INFORMATIONS AFFICHÉES

◇ ◇ ◇ ◇ ◇ ◇ ◇

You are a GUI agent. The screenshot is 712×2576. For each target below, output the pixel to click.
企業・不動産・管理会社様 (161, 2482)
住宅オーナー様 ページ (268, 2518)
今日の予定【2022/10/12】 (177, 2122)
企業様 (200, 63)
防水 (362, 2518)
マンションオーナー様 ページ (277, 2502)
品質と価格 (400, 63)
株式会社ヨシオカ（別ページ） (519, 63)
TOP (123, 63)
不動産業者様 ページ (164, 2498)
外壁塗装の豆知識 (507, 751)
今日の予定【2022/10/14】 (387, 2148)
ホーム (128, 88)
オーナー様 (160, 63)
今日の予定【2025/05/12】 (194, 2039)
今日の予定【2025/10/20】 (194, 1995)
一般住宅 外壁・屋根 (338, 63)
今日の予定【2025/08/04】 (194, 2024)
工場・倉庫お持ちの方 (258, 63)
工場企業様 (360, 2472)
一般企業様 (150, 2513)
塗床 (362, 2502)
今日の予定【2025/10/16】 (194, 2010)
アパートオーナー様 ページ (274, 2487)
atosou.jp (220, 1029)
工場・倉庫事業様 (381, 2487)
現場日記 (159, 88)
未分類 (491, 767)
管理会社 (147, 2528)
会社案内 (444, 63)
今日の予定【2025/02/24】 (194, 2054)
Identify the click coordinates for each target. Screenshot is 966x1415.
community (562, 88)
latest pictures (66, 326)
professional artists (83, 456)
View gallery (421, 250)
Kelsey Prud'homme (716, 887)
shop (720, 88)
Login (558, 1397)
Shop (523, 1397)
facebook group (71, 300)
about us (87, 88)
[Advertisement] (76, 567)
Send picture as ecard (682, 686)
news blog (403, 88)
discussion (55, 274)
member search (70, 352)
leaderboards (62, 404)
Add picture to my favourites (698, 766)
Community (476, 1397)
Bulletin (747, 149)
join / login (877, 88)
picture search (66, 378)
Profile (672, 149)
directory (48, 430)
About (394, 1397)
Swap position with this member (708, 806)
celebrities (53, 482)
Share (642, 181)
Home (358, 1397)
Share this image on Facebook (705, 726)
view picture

◇ ◇ ◇ ◇ ◇ ◇ ◇

CONSIGNE
Réécris uniquement les entrées qui commencent par celle contenant « Community (476, 1397) » et se terminent par celle contenant « Home (358, 1397) », en remplaçant « celebrities » par « famous people » et en laissant tout le reste intact.

RÉPONSE
Community (476, 1397)
Bulletin (747, 149)
join / login (877, 88)
picture search (66, 378)
Profile (672, 149)
directory (48, 430)
About (394, 1397)
Swap position with this member (708, 806)
famous people (53, 482)
Share (642, 181)
Home (358, 1397)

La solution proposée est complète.